▶ _ABOUT THIS EXERCISE_
Where the line containing "[Dicas práticas para" appears, end your copy; everything from the first line of the records below up to and including it must be reproduced exactly.

────

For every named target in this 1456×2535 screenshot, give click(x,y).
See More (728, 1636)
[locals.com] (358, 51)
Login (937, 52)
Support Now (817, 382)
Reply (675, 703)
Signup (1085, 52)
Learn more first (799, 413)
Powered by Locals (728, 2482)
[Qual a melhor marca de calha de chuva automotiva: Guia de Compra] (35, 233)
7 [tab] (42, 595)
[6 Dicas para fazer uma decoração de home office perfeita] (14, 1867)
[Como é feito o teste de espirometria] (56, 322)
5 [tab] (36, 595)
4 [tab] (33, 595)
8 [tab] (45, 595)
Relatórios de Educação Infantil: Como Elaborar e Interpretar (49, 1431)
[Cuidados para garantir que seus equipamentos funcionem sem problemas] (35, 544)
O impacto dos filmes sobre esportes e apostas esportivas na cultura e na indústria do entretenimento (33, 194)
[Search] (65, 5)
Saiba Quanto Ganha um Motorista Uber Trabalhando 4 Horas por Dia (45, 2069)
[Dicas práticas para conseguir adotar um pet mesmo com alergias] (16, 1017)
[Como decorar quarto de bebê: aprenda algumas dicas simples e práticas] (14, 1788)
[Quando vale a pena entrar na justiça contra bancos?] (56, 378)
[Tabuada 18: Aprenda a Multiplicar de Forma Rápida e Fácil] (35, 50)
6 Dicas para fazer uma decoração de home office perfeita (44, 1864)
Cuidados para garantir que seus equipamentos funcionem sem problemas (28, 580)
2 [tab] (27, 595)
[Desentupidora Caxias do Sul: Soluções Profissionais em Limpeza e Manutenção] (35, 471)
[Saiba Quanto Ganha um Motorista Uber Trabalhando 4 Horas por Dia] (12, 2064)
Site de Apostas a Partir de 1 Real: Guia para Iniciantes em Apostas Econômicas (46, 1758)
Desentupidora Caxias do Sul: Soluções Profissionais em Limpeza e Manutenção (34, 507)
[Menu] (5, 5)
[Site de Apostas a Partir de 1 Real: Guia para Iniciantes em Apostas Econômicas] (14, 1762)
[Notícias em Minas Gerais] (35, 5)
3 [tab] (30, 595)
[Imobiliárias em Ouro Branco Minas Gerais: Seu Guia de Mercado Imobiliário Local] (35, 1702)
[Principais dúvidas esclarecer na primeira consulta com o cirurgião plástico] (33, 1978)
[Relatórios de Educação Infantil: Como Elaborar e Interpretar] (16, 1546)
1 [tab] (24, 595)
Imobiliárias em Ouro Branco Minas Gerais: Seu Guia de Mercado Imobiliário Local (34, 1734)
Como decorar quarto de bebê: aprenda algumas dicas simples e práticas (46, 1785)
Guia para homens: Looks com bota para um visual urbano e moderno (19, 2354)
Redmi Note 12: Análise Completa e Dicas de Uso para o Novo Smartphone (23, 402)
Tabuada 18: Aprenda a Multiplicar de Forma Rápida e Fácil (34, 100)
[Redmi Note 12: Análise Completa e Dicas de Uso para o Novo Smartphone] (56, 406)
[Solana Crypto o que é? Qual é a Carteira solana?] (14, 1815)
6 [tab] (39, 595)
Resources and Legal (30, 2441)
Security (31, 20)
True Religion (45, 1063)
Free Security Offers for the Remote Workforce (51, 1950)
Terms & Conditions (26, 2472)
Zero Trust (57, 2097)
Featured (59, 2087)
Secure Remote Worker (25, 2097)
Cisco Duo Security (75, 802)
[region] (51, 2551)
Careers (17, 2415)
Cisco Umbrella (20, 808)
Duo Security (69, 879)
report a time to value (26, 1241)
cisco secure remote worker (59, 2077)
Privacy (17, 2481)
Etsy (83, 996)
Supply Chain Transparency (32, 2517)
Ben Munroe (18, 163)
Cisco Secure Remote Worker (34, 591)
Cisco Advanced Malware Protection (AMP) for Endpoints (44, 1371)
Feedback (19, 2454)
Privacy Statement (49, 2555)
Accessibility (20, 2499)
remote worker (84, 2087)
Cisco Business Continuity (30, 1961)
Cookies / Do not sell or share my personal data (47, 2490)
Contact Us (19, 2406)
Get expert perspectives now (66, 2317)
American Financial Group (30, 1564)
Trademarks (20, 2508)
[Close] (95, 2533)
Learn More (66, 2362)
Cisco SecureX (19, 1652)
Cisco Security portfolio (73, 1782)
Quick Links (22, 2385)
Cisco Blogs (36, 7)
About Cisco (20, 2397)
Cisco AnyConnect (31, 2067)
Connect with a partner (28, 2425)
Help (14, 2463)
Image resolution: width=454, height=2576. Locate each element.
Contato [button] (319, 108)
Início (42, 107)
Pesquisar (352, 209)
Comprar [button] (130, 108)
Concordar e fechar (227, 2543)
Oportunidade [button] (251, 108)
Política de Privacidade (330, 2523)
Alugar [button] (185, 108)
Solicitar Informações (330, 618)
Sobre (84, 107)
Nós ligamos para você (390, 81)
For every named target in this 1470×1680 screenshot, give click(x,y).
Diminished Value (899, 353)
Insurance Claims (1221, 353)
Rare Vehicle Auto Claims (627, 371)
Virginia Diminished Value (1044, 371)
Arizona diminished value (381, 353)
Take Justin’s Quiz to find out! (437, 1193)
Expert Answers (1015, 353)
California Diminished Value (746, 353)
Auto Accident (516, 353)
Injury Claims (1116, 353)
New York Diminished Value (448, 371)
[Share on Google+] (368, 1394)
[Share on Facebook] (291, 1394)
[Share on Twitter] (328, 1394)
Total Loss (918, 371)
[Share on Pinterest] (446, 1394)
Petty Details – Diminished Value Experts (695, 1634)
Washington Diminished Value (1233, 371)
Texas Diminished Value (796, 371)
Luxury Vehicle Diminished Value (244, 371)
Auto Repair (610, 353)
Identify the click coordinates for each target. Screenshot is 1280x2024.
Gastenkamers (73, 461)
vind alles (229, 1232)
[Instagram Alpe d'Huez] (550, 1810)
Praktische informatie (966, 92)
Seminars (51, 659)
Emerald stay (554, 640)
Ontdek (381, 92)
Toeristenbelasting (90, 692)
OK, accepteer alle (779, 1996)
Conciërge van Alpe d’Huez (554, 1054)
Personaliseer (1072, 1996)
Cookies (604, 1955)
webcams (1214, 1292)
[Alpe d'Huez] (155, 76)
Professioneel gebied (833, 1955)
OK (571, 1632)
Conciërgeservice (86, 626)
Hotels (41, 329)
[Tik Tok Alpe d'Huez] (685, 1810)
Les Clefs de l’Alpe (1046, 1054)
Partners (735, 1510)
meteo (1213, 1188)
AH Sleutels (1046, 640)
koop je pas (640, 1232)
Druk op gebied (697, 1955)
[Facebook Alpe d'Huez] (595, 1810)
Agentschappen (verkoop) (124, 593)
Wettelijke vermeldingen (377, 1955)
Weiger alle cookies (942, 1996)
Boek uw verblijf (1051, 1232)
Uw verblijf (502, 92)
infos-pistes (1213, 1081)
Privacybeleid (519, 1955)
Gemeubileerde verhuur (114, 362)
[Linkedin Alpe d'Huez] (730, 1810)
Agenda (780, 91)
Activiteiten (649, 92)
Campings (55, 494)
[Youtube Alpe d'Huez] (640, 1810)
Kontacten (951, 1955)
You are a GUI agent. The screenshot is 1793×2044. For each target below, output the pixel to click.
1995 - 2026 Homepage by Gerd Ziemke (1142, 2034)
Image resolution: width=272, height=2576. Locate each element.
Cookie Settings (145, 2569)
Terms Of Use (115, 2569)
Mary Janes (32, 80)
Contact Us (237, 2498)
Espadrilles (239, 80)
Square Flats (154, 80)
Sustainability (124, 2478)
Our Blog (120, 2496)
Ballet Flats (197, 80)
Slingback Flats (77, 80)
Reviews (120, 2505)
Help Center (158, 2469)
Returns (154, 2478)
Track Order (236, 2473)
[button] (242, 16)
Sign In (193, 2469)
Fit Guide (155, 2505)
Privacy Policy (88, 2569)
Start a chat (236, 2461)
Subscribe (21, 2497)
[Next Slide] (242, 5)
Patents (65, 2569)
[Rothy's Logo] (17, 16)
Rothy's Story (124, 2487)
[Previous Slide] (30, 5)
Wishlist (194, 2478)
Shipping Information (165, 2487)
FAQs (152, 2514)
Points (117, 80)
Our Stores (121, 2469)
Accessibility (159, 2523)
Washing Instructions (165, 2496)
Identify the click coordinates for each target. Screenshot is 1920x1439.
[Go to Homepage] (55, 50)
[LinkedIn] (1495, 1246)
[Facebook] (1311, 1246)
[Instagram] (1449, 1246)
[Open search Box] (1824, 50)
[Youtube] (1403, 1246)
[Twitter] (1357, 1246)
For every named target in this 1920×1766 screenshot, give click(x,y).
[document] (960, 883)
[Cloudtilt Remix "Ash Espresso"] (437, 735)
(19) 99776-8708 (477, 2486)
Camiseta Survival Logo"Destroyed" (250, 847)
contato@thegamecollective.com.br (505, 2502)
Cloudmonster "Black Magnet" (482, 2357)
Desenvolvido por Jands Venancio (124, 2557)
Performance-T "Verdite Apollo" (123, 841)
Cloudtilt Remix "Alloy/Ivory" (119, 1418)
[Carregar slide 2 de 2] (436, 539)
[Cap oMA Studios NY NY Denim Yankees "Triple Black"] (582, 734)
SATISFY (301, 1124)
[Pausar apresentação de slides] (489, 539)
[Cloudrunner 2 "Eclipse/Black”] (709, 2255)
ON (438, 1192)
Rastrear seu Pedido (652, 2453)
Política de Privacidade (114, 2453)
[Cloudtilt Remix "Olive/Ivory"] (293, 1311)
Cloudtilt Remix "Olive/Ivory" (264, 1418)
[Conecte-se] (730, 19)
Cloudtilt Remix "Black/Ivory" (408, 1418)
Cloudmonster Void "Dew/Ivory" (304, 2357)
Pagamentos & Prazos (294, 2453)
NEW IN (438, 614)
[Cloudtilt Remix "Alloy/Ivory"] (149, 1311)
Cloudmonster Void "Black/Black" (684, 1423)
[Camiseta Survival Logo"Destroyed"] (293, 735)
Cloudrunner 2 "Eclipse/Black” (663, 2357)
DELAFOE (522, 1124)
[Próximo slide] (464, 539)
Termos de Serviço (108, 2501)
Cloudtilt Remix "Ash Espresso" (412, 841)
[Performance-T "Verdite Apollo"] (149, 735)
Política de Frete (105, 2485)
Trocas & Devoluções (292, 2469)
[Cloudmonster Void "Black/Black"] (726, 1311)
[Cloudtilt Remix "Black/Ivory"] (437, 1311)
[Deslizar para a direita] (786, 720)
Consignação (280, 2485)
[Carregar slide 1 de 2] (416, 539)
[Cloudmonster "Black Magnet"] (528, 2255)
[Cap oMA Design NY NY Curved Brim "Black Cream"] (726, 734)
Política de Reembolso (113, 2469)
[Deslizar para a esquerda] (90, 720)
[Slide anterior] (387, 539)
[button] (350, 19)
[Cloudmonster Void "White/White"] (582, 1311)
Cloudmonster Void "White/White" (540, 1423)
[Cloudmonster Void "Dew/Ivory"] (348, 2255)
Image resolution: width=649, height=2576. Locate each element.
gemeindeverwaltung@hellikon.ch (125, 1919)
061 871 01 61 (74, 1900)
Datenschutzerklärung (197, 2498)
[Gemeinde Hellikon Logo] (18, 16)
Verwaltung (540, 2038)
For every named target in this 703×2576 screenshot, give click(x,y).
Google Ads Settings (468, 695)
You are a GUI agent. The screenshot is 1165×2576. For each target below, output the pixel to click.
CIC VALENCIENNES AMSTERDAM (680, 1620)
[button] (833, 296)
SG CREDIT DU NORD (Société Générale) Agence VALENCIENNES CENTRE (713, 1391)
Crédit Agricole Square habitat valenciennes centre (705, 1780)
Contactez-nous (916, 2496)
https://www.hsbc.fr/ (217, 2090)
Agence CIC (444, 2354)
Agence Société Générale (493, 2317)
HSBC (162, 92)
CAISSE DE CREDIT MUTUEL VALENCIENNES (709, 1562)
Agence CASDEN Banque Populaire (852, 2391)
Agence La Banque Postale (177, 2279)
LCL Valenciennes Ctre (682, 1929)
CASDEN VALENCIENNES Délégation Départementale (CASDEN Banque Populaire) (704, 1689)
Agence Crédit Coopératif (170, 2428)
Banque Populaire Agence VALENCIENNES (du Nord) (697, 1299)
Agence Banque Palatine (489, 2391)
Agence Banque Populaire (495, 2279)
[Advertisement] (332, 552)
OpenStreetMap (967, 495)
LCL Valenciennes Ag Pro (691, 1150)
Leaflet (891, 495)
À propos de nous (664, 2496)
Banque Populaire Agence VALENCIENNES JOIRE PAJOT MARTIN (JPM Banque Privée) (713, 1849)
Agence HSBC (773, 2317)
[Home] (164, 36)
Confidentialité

────

▶ _SOLUTION TO THIS EXERCISE_
For every named target in this 1456×2535 screenshot, give click(x,y).
See More (728, 1636)
[locals.com] (358, 51)
Login (937, 52)
Support Now (817, 382)
Reply (675, 703)
Signup (1085, 52)
Learn more first (799, 413)
Powered by Locals (728, 2482)
[Qual a melhor marca de calha de chuva automotiva: Guia de Compra] (35, 233)
7 [tab] (42, 595)
[6 Dicas para fazer uma decoração de home office perfeita] (14, 1867)
[Como é feito o teste de espirometria] (56, 322)
5 [tab] (36, 595)
4 [tab] (33, 595)
8 [tab] (45, 595)
Relatórios de Educação Infantil: Como Elaborar e Interpretar (49, 1431)
[Cuidados para garantir que seus equipamentos funcionem sem problemas] (35, 544)
O impacto dos filmes sobre esportes e apostas esportivas na cultura e na indústria do entretenimento (33, 194)
[Search] (65, 5)
Saiba Quanto Ganha um Motorista Uber Trabalhando 4 Horas por Dia (45, 2069)
[Dicas práticas para conseguir adotar um pet mesmo com alergias] (16, 1017)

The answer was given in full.